Ante ello es necesario reflexionar sobre cómo es posible que los bajos instintos terminen por determinar las opciones políticas de la mayoría de ciudadanos. Para que las personas voten con las tripas -y no con la cabeza ni con el corazón- es preciso elaborar un plato contundente cuyos ingredientes son una buena dosis de desprestigio de las instituciones y de los partidos, una permanente judicialización de la política y acusaciones de corrupción a gogó.
Mentiras en la red
Si a todo ello se le añade una intensa campaña de inseguridad (tanto en lo físico como en la posición social) y una pizca de 'fakenews', aparece un tipo como Bolsonaro que, a pesar de su discurso antipolítico y de denuncia a la corrupción y al crimen, tiene una larga trayectoria como político, como corrupto y como apologeta del crimen.
De todos es sabido que esta fórmula no sólo se ha producido en Brasil, pues tiene antecedentes en Berlusconi y un patético presente en Trump y Salvini.
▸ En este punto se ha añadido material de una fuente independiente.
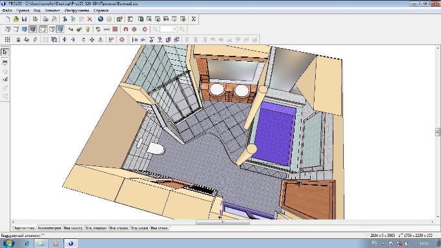Screen dimensions: 441x248
Task: Toggle the outline wireframe view mode button
Action: (43, 29)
Pero el caso en cuestión es especialmente preocupante porque el presidente brasileño tiene mayores prerrogativas que sus homólogos norteamericanos y europeos, a la vez que supone un punto definitivo de inflexión a las cinco administraciones (dos de Cardoso, dos de Lula y una de Dilma) más exitosas de la historia del país, y un relativo fracaso a la experiencia “progresista” liderada por el PT.
Mayor desigualdad
Sobre esto último es necesario hacer una profunda reflexión ya que Brasil es uno de los países más desiguales del mundo: los ricos del Brasil son tan ricos como los de Estados Unidos y los pobres tanto como los de la India. Con esta estructura social, y en un contexto de crisis e incertidumbre económica, el hecho de que las políticas sociales impulsadas por Lula y Dilma sacaran a 30 millones de personas de la extrema pobreza parece que no ha sido visto como algo a celebrar por todos los brasileños.
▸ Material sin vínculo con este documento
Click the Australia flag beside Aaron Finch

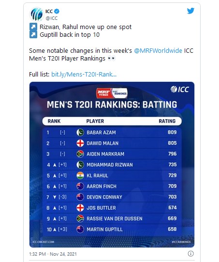(80, 186)
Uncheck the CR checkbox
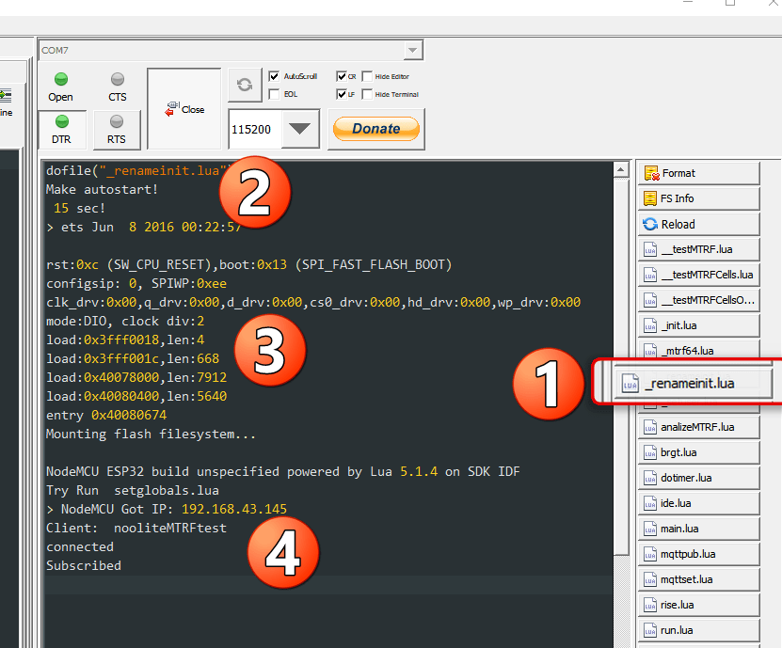 [341, 76]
Para un sector de las clases medias y populares blancas el hecho de que nuevos sectores sociales hayan trepado en la escala social, se hayan empoderado, hayan tenido acceso al consumo y hayan empezado a demandar servicios públicos no se ha visto como algo positivo, si no como una amenaza. En este sentido es preciso formular la cuestión de cuánta política de equidad y de justicia social puede (quiere) soportar la clase media en una democracia.
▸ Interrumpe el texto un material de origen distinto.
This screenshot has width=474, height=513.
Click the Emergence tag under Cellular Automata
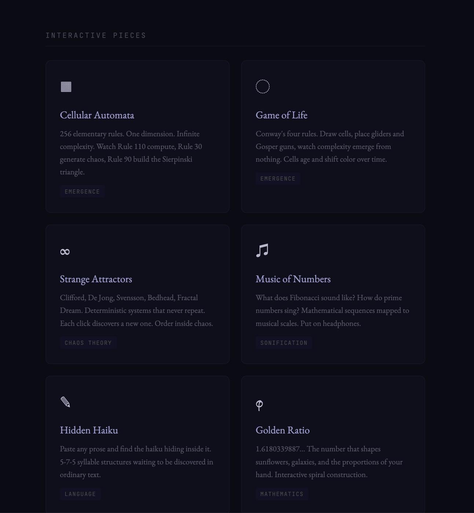pos(82,192)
Hace una década muchos teóricos se preguntaban cuánta desigualdad puede sostener una democracia, pero quizás ahora debemos preguntarnos exactamente lo contrario. La ola de gobiernos reaccionarios que está emergiendo hoy indica que no todo el mundo quiere sociedades más igualitarias y que, ante la incertidumbre, muchos (demasiados) prefieren el despliegue de políticas de mano dura y de criminalización de la diferencia a políticas educativas, sociales y de redistribución.